_Deine Aufgabe:_ Setze die Buchbesprechung über die Sammlung von Eifelsagen nach ihrem letzten Satz fort.

_Textabschnitt:_

Fantastische Geschichten über Zauberer und Hexen, Zwerge und Gespenster, Ritter, Elfen und Drachen, sind auch in unser hochtechnisierten Zeit noch beliebt. Diese Sammlung umfasst 40 Sagen aus der Eifelregion mit verschiedenen inhaltlichen Schwerpunkten.
Schon das Cover mit dem antiquierten Schriftzug und der romantischen Landschaft versetzt in eine andere Welt. Der Autor erzählt auch weniger bekannte Sagen und Legenden aus der Region um Aachen, Köln und Trier in einfachem Schreibstil. Aufgelockert und unterstrichen werden die Sagen durch Tuschezeichnungen von Kristina Mörsch. Eine Quellenangabe am Ende des Buches vervollständigt die Sammlung.

_Datenabschnitt:_
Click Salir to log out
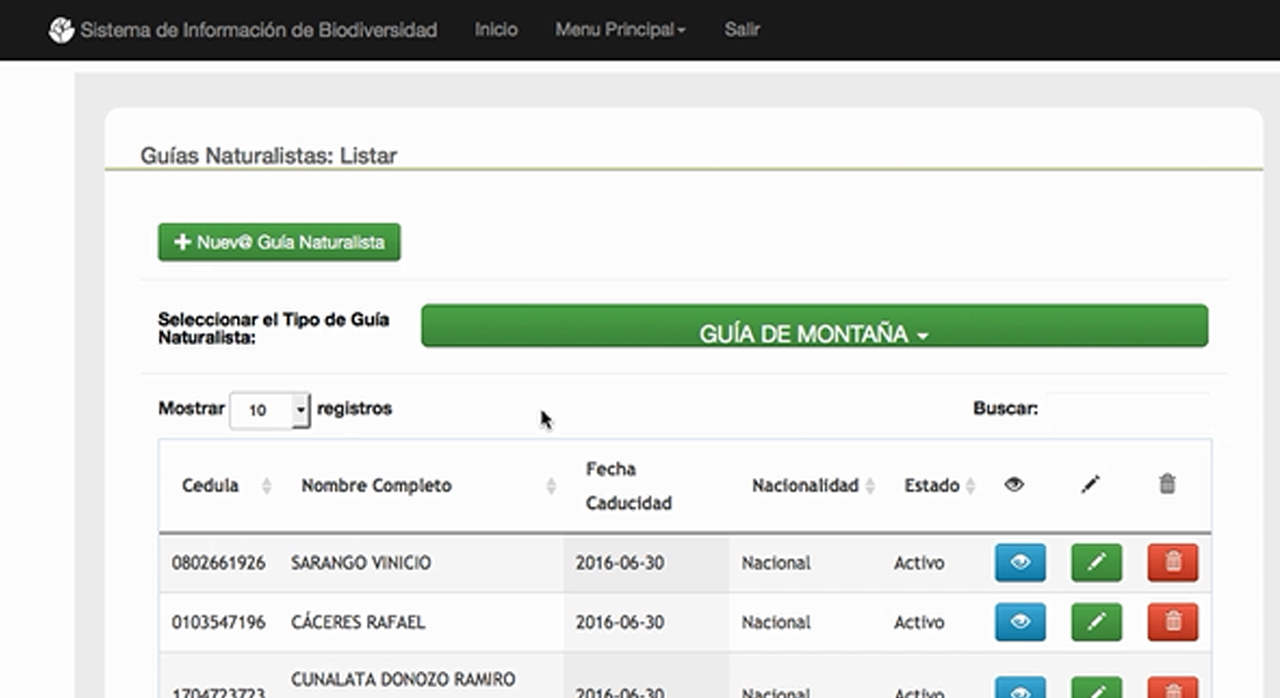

_Antwort zur Aufgabe:_
Die Handlungen spielen hinter verwunschenen Burgmauern und anderen - teils realen - Orten, zumeist in ländlicher Gegend, aber auch in Städten und umfassen unterschiedliche Themen; Glaube und Kirche, aber auch Pakte mit dem Teufel, Hexen und Zauberer und zornige Kobolde machen ihre Aufwartung. Einige Schicksale werden durch Intrigen bestimmt, andere Geschichten haben eine humorvolle Pointe oder einen wahren Kern.
Insgesamt ist hier eine interessante Mischung entstanden. Die unterschiedliche Länge der Sagen erlaubt ein Wiederlesen auch zwischendurch, um sich von einer Parallelwelt ablenken zu lassen.